Certains parents préfèrent eux aussi que leurs enfants écrivent à la plume. Vanessa Mellier, installée à Campbell en Californie depuis trois ans, enseigne le français à ses deux filles qui sont inscrites dans une école américaine. Elles font leurs devoirs au stylo-plume dans un cahier français : « C’est beaucoup plus joli ». A Breckenridge dans le Colorado, Joëlle Miller scolarise ses deux enfants à domicile.
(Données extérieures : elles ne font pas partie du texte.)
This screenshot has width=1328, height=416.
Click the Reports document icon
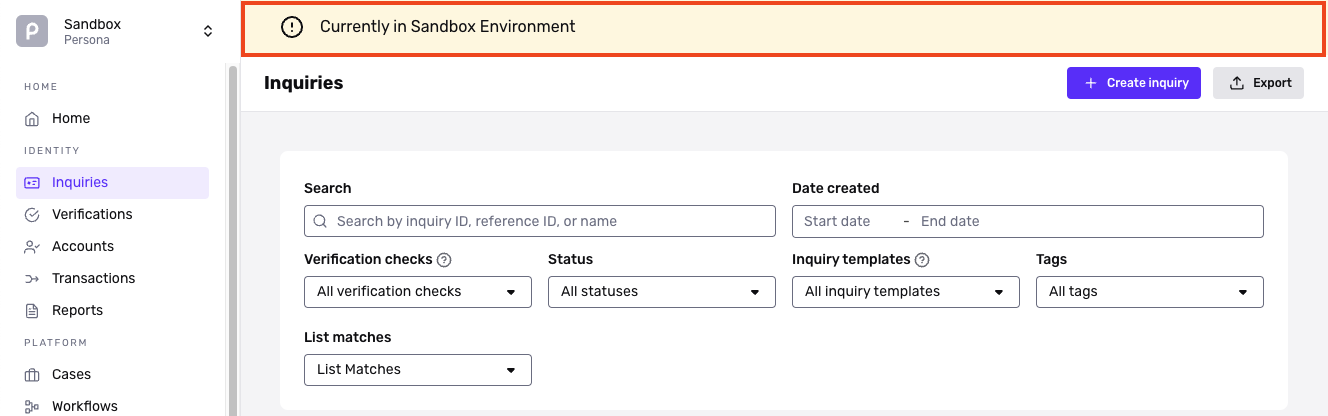tap(32, 311)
Ce sont eux qui ont choisi d’écrire au stylo-plume. « Ils trouvent cela plus propre et surtout très cool », explique-t-elle. « On achète les stylos et les cartouches d’encre sur Amazon ! »
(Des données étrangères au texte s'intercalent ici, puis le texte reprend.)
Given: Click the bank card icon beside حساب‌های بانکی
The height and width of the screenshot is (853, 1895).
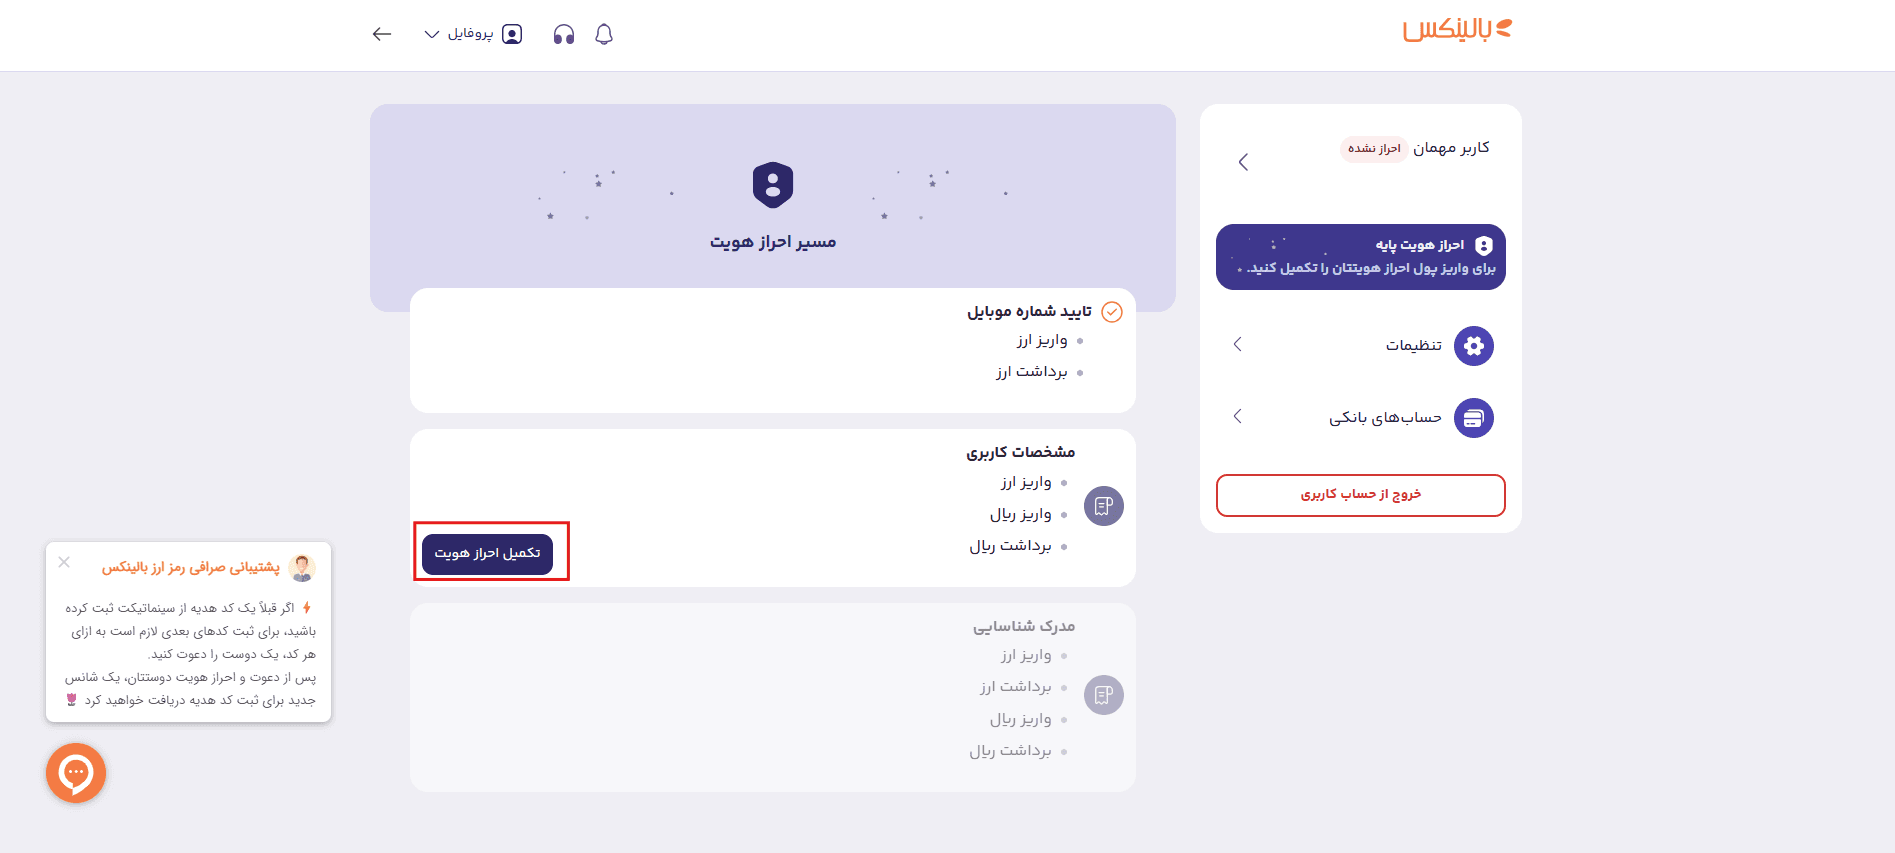Looking at the screenshot, I should (x=1473, y=417).
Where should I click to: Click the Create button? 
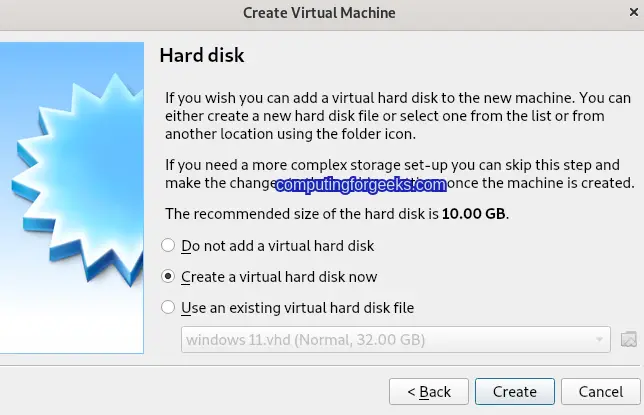pos(515,392)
Grosses lignes contre gros carreaux
De la France aux Etats-Unis, la qualité du papier varie également. Les petits Américains écrivent leurs leçons dans des cahiers à spirale. Les pages de papier grossier sont fines, presque transparentes et rayées de lignes simples. Leurs camarades français utilisent des cahiers aux pages plus épaisses et quadrillées de lignes verticales et horizontales. La réglure dite « Seyès », du nom du papetier Jean-Alexandre Seyès, est la référence des écoles françaises depuis le début du XXe siècle.
C’est ce papier qu’utilisent les Lycées Français aux Etats-Unis. Chaque carreau de 8 millimètres de côté est découpé horizontalement en quatre espaces de 2 millimètres de haut. Les lignes et interlignes ainsi formées servent de support à l’écriture cursive. « C’est une écriture très normée qui remonte à la tradition de la plume, mais c’est aussi un outil pédagogique », explique Damien Armengaud au Lycée Français de New York. « Ecrire à la main permet d’associer chaque lettre, chaque mot à un geste et de fixer les apprentissages de la lecture. »
Les enseignants français sont très attachés à la présentation et au soin. Certains font même vérifier les cahiers par les parents ! L’approche est différente aux Etats-Unis, où l’accent est mis sur l’expression davantage que sur la présentation du résultat. « Les cahiers français sont généralement plus propres que les cahiers américains », observe Sonia Gmar. « Les élèves américains peuvent écrire n’importe comment, au crayon à papier et même en lettres capitales. » Au grand dam de certains parents expatriés. Dans le Michigan, une Française se plaint que ses deux enfants, inscrits dans une école primaire américaine, écrivent comme des « gorets ». Elle aimerait que leur écriture soit « moins fantaisiste et plus lisible ».